差別というものがある。辞典で軽く調べたところによると、それはおよそ全人類平等の理念を前提する限りで、他のいかなる点から見ても不当な行為であるとされている。そしてまたその定義用法は古今東西津々浦々に多様であり、端的に言えば、どう足掻いても人間は差別者でありまた被差別者であるのだという。なんということだろう。もし本当に差別が許されざる不正であり、そして私がおよそ公の理念なるものが成立する社会で寝起きするとしたのなら、私は差別行為を働かなければ、おそよいかなる社会的行動も果たし得ないというわけだ。

 

というわけで、許されざる差別者たるこの身を社会的に呪いながら、私はまた一種の社会的行動に手を染めようと思う。つまり、非常に稚拙で見苦しいものであることを重々に承知の上で、自分の考え、思っていることを述べるという行為に手を染めようと思う。

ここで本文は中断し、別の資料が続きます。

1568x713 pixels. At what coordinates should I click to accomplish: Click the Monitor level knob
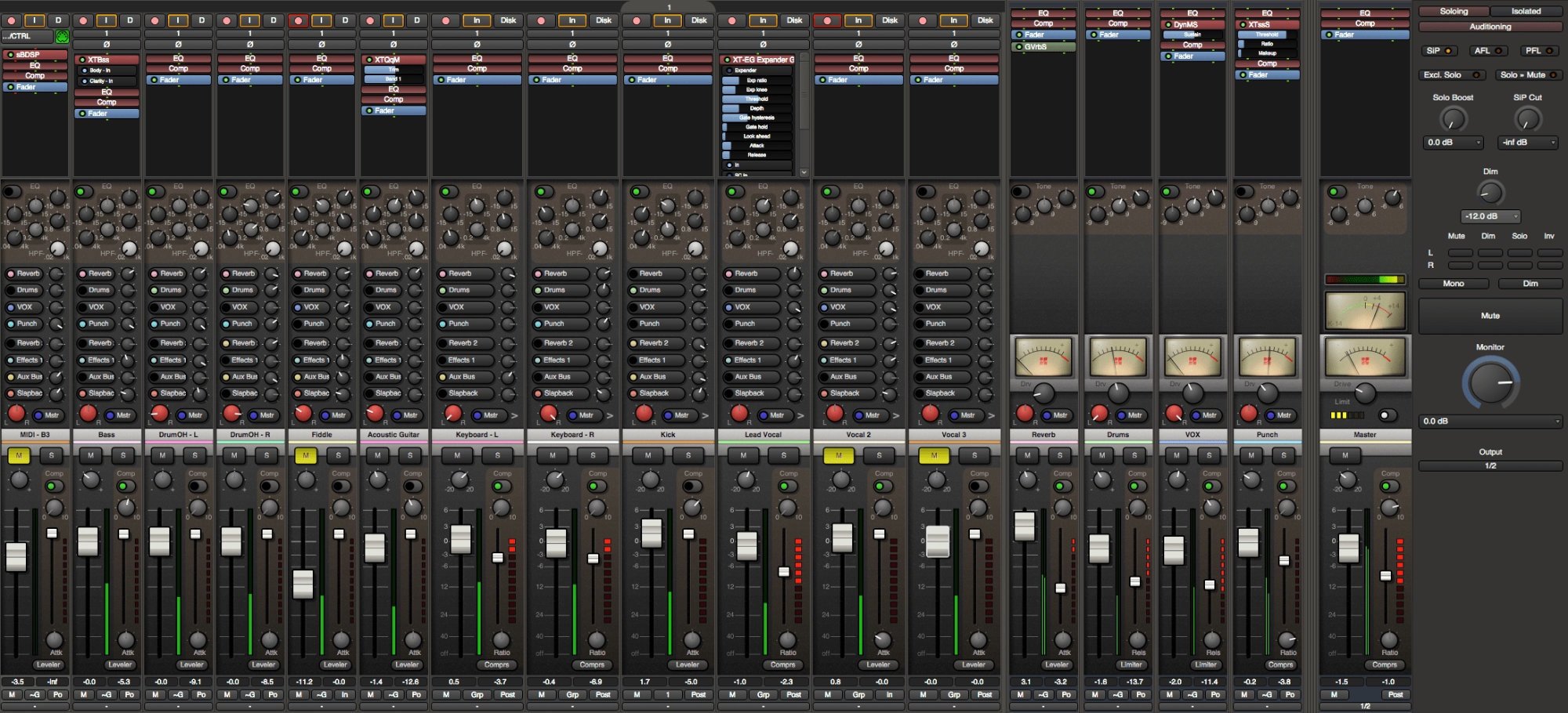pos(1490,382)
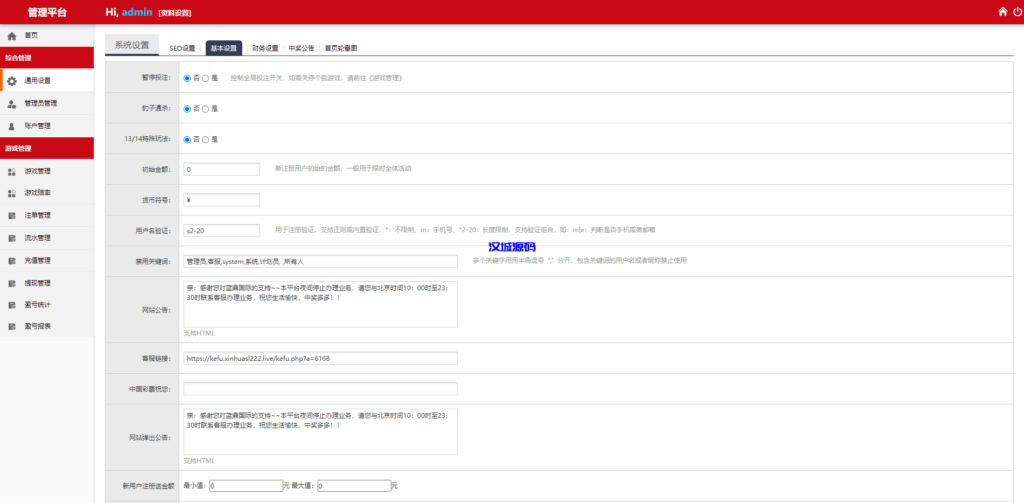This screenshot has height=503, width=1024.
Task: Click the house icon beside 首页 in sidebar
Action: (x=12, y=36)
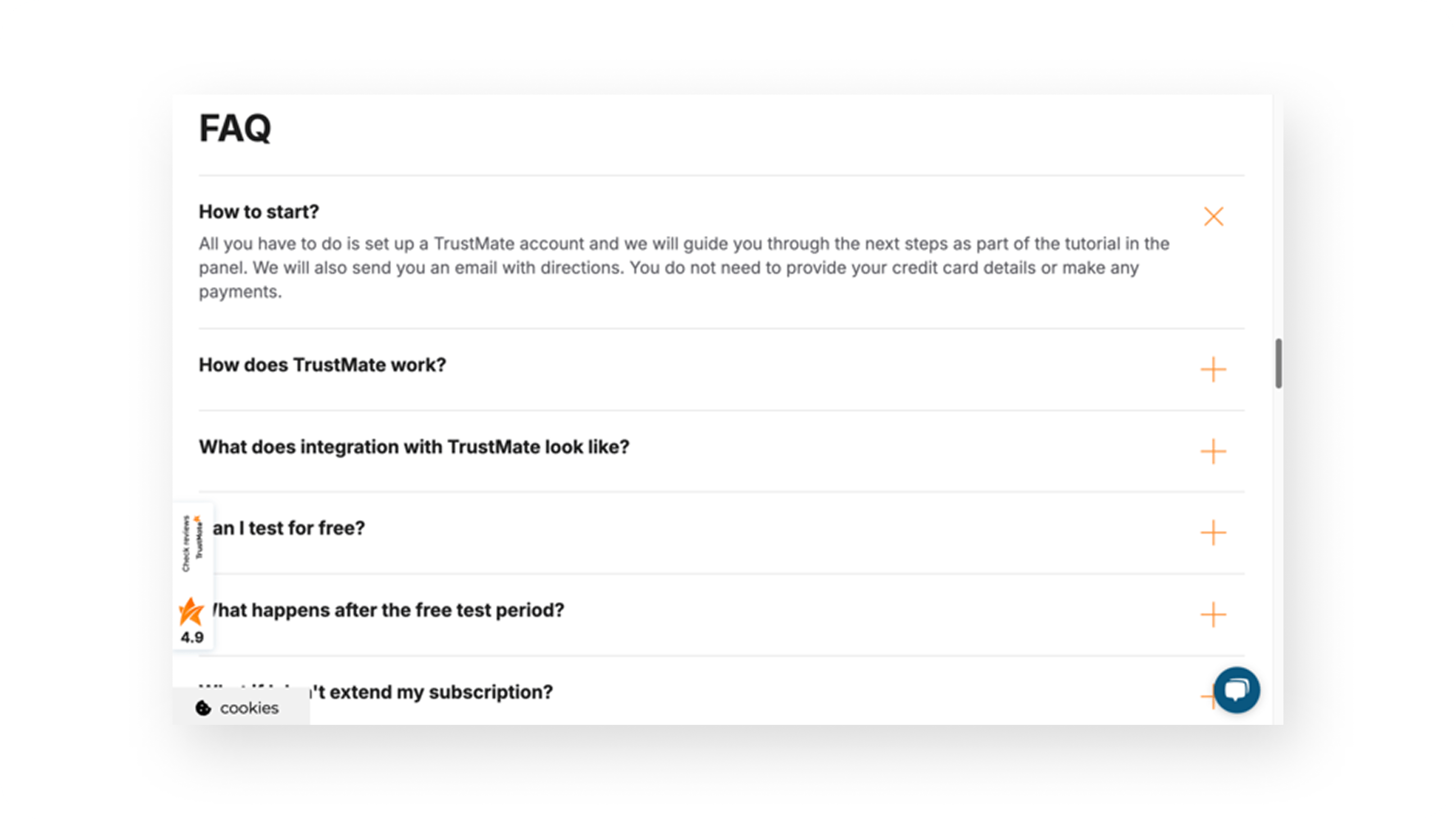Image resolution: width=1456 pixels, height=819 pixels.
Task: Click the orange TrustMate star badge
Action: coord(191,612)
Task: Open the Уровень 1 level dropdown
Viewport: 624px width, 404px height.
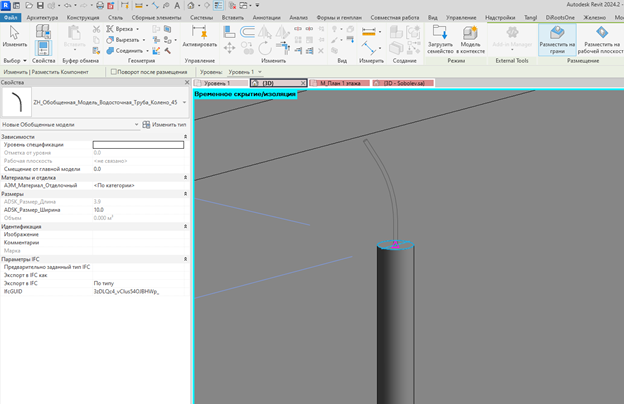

すなわち以下に書き連ねるのは、「正当化された差別」という、きっと現実に起こっているだろう事柄の記述である。尤もこの中で私は、「差別」という語を、「区別のうち、被害者の生じるもの」「その区別によって、当人の望むあり方が否定されるもの」といったニュアンスで用いる。もちろんこう定義したからといって状況が変わるわけではない。人は誰しも差別者であり被差別者である。戯れに覗いてみた辞典で、日頃の妄想が神妙に記述されているのには面食らった。この世から差別は無くならない。人間が人間である限りは。そしてそれは、善悪とはなんの関係もないことだ。あるのは端的な加害と被害、快と不快だけである。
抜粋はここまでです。